Given the rising prices of down, businesses are now struggling to determine how much of the rise in raw material costs they should reflect in coats’ final price tags.

“The price of 80/20 down nearly doubled since last year,” said Nepa CEO Lee Sun-hyo. “We are looking for ways to absorb the rise in raw material prices ourselves for now. We expect operating profits to fall this year.”

“Though we are manufacturing with the supply of down feathers that we had previously secured, the price of down jackets are expected to rise by 5 to 10 percent,” said Jang Wook-jin, a manager of product planning at K2.

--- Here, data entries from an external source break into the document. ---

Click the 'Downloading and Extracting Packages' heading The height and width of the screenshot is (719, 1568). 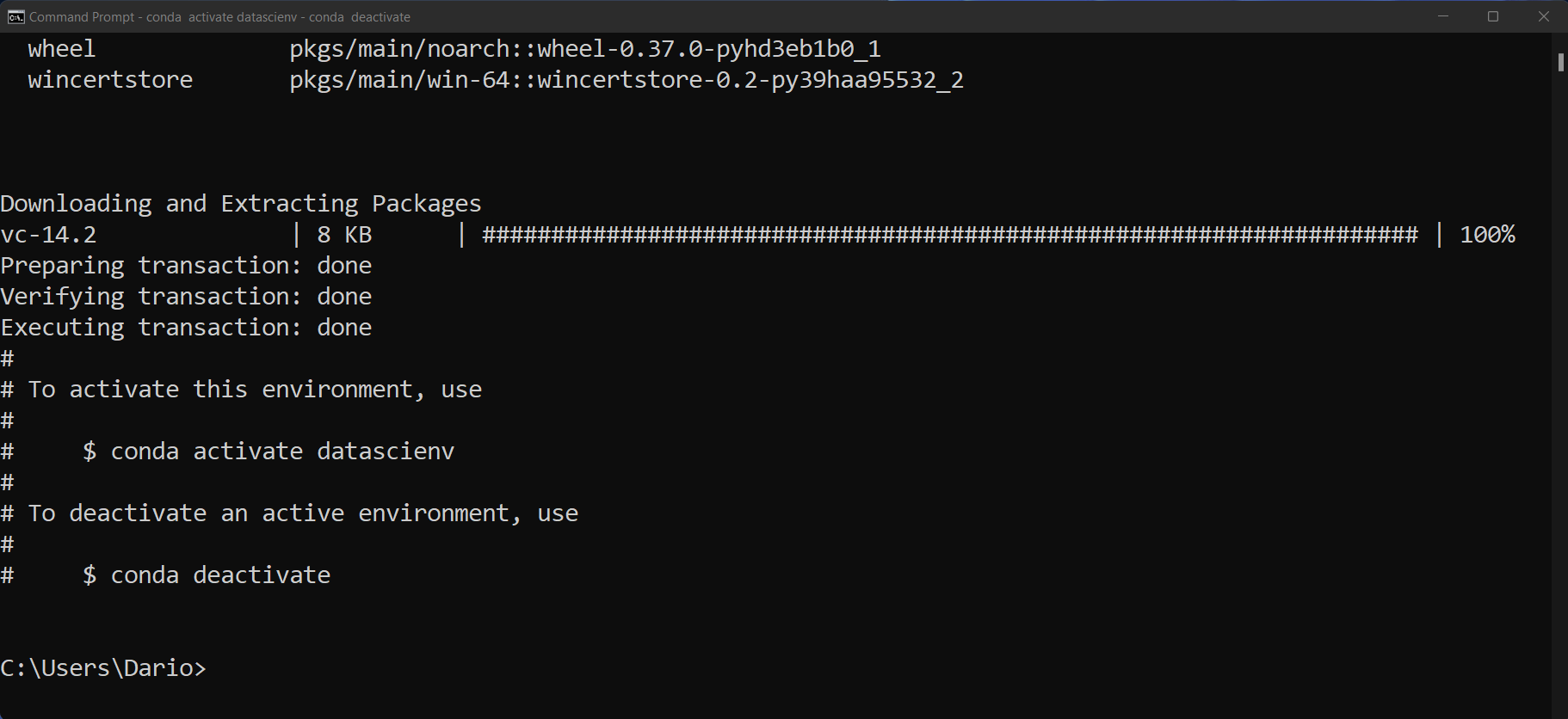pos(241,204)
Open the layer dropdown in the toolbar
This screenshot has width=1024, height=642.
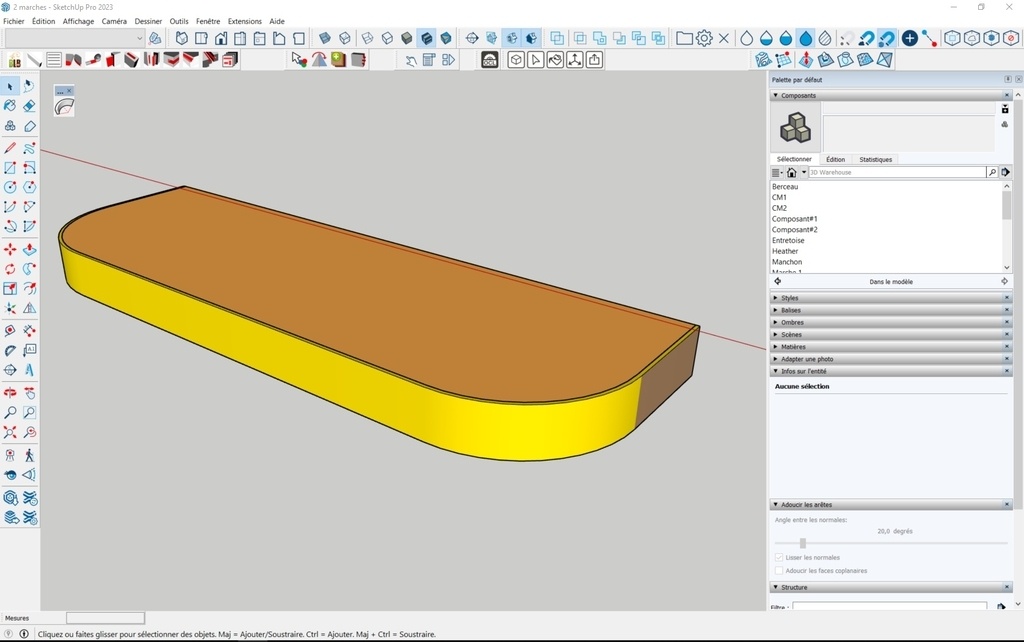point(75,38)
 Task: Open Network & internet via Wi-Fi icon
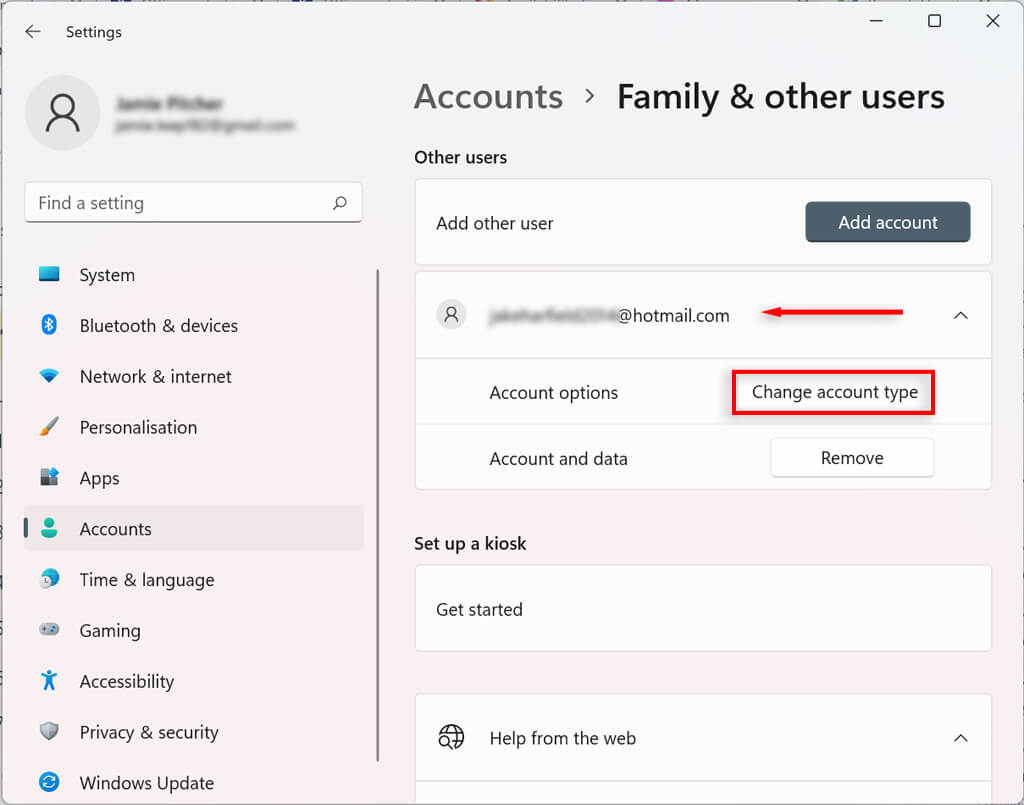tap(49, 376)
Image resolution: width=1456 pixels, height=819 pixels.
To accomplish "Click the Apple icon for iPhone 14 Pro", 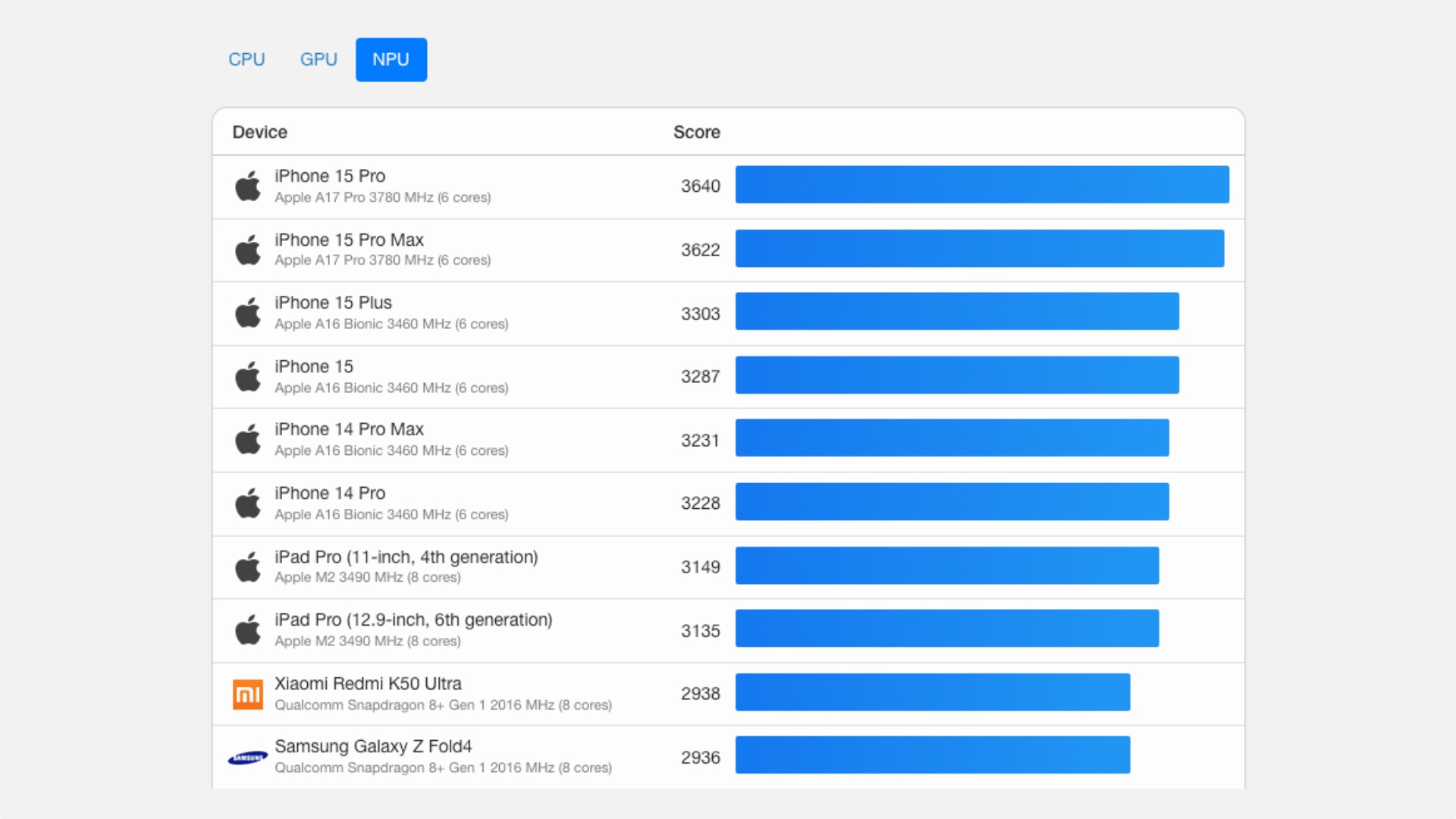I will pos(247,503).
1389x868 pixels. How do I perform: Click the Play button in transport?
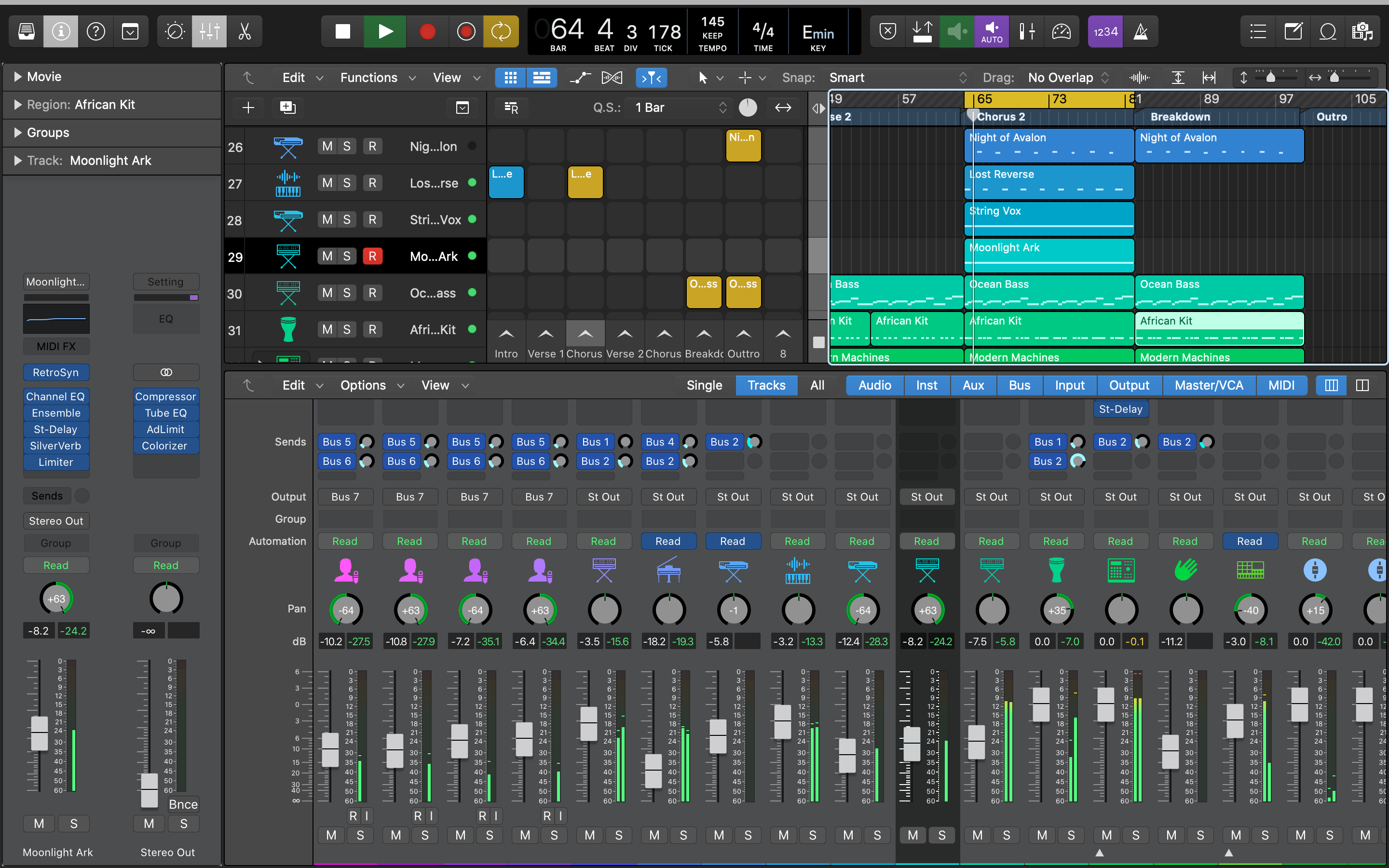pyautogui.click(x=385, y=31)
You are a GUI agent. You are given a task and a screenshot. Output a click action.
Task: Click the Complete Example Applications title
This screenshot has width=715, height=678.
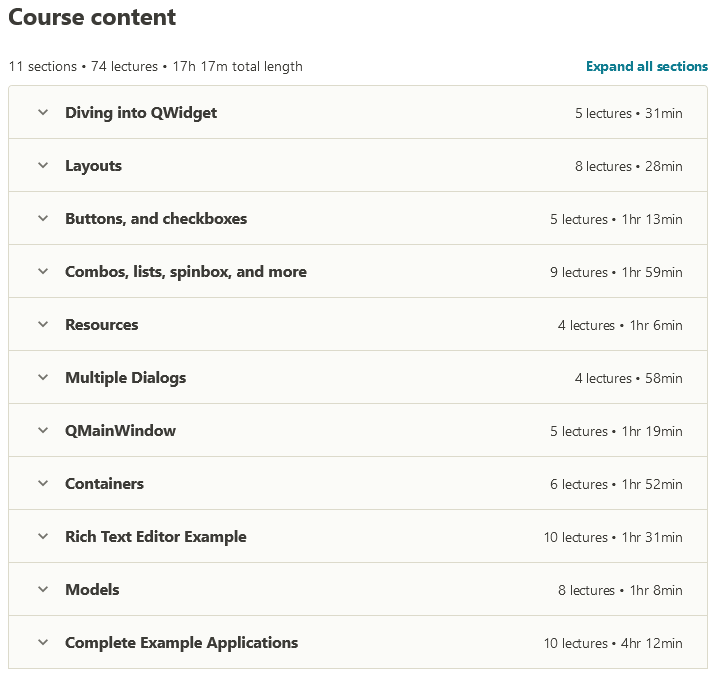click(x=181, y=643)
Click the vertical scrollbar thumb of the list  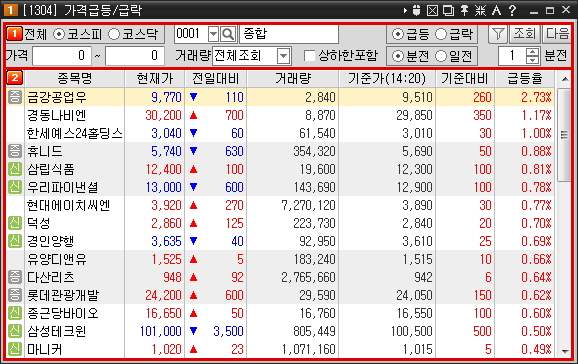(x=564, y=135)
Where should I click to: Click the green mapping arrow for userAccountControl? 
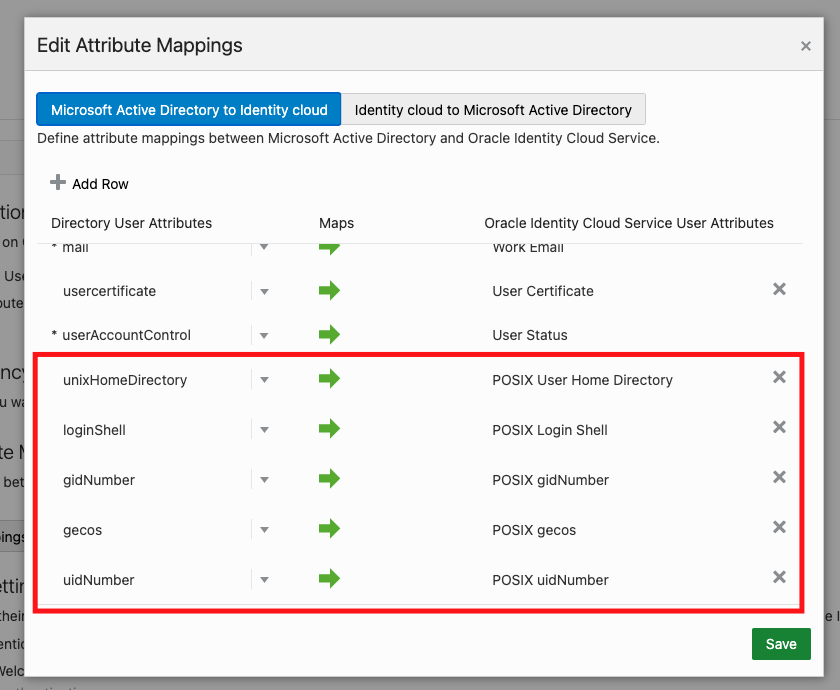point(328,335)
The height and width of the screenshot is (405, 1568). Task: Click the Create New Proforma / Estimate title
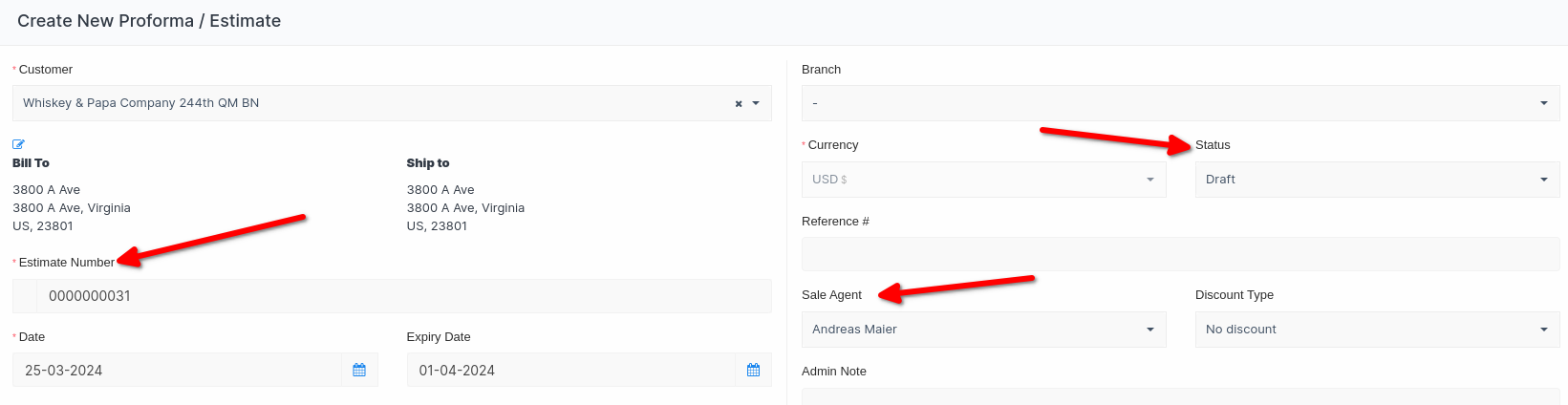pos(149,21)
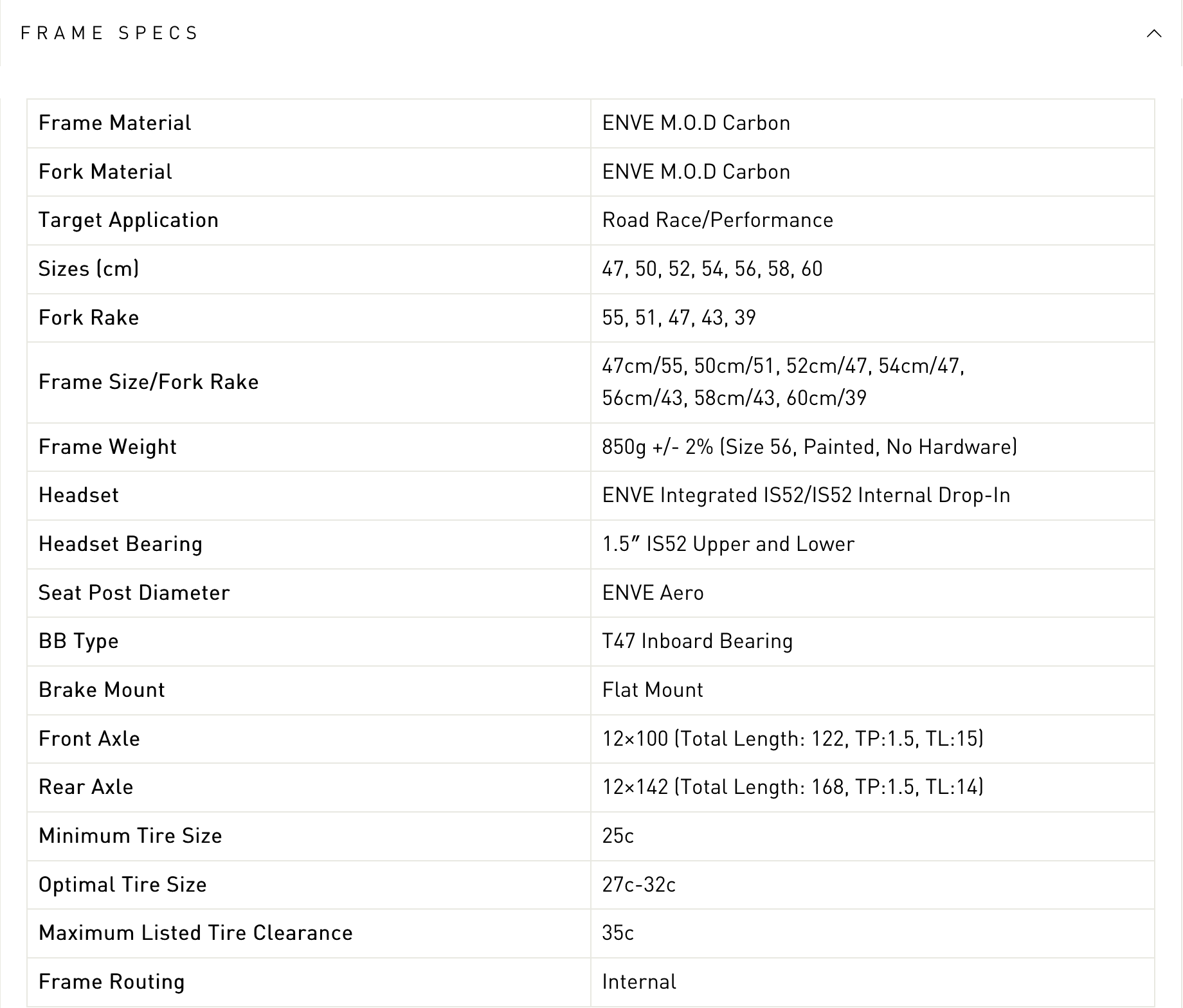Select the Internal frame routing value

[639, 982]
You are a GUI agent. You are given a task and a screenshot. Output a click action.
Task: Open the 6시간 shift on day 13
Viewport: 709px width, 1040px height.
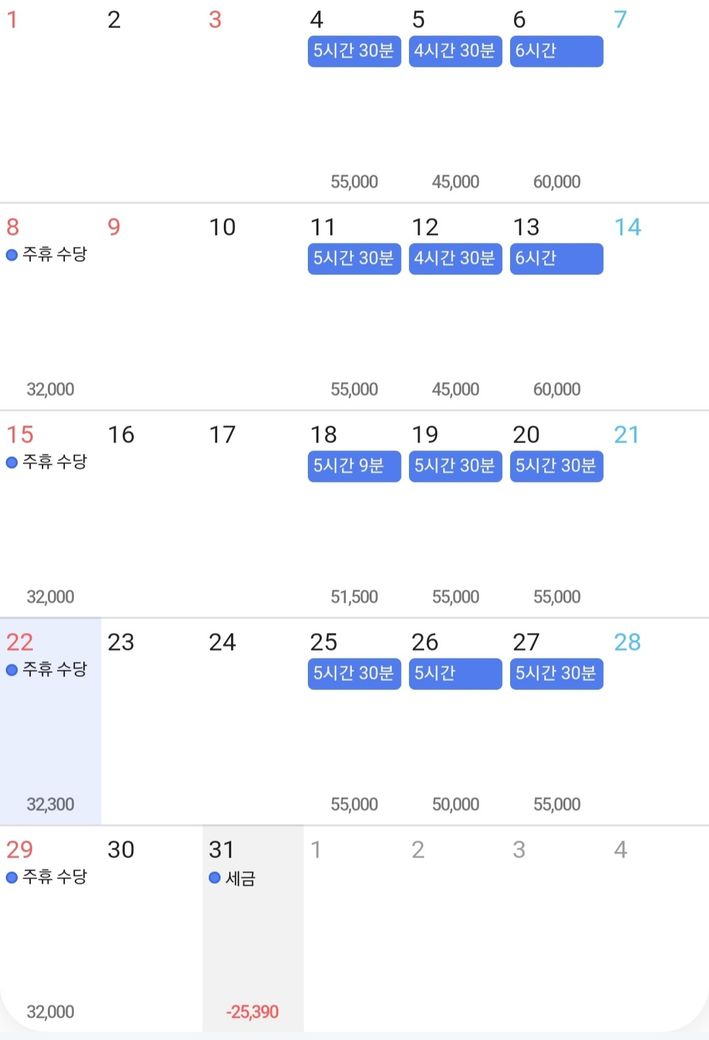point(556,259)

Most major brands that manufacture over 500,000 bench coats a year have already secured down sources, but smaller businesses are struggling to find replacement contractors. Some feather suppliers, unable to secure their own supply of down feathers, have stopped selling feathers to bench coat manufacturers altogether.

Other smaller bench coat makers, including women’s clothing and other sportswear brands, are now looking to down alternatives like PrimaLoft to fill their coats. PrimaLoft is a brand of synthetic microfiber thermal insulation developed for the U.S. Army in the 1980s. Although it isn’t cheap, the material is lighter than natural down feathers, good for activewear and protects against humidity.

Other alternatives include a mixture of synthetic materials with natural bird feathers.

Despite the rising cost of raw materials, major outdoor clothing brands are planning to sell more bench coats this year, as they expect their popularity from last winter to carry into this year.

Discovery Expedition, which sold around 600,000 bench coats last year, plans to manufacture 700,000 this year.

“We have already requested four of our suppliers increase the quantity of down this year,” said a Discovery spokesman.

Other major brands also plan to produce 50,000 to 100,000 more bench coats this year.